But the differences between the treatment of women in the new literature, and that to which they were exposed in the literature we have just been studying, will be most readily made clear if we proceed at once to the detailed examination of the former.
The first and most prominent feature of the New Comedy treatment of the love of men for women is its insistance on marriage—that is to say, on a definite guarantee of permanence and constancy—as the one proper consummation of such love. In fact, as we have already had occasion to observe in another place, the idealisation of marriage is the basis of Greek romance.[268]

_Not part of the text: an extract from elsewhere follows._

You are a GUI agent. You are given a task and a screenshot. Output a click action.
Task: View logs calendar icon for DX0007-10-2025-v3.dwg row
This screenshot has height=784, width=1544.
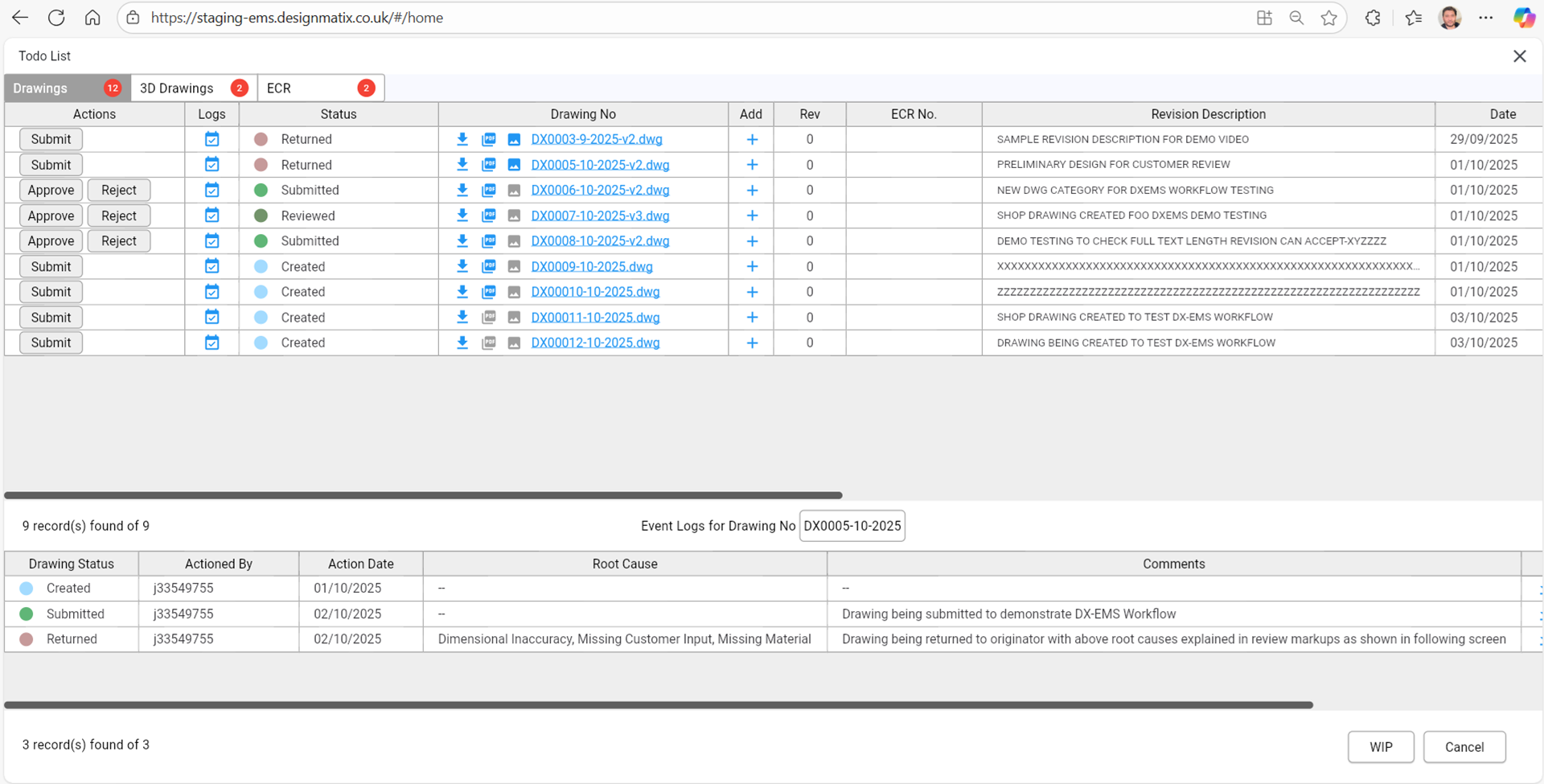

This insistance on marriage is, of course, most strikingly exemplified in the typical New Comedy plot, which is sufficiently familiar to every student of the Latin comedians. Thus, in five of these Latin plays, the Heauton Timorumenos (of Menander), the Phormio (of Apollodorus), the Rudens (of Diphilus), the Curculio, and the Poenulus,[269] the story is of exactly the kind that subsequently appears in the Greek novel—a young man falls in love with a virgin, and, after various misfortunes which threaten to separate the pair, they are eventually married, and live happily ever afterwards.
On this class of plot it is unnecessary to dwell, except that it may be worth while just to draw attention to the extremely passionate nature of the love which makes these young men so anxious to marry. The modern reader would instinctively expect that the confinement of love to these legitimate and, as one would now consider them, commonplace channels, would inevitably lead to a lessening of its charm, and a diminution of its force. As a matter of fact, the result was the very reverse. Not only has the character of man’s love for woman changed, but this love has developed an intensity of poetry and passion which has never belonged to it before.[270] Instances are easy to find; the most striking one is perhaps shown us at the meeting of Phaedromus and Planesium, in the Curculio (i. 3):
Pl. tene me, amplectere ergo! Ph. hoc etiam est quamobrem cupiam vivere.
quia te prohibet herus, clam hero potior. Pl. prohibet, nec prohibere quit,
nec prohibebit, nisi mors meum animum abs te abalienaverit.
Ph. sibi sua habeant regna reges, sibi divitias divites,
sibi honores sibi virtutes sibi pugnas sibi proelia!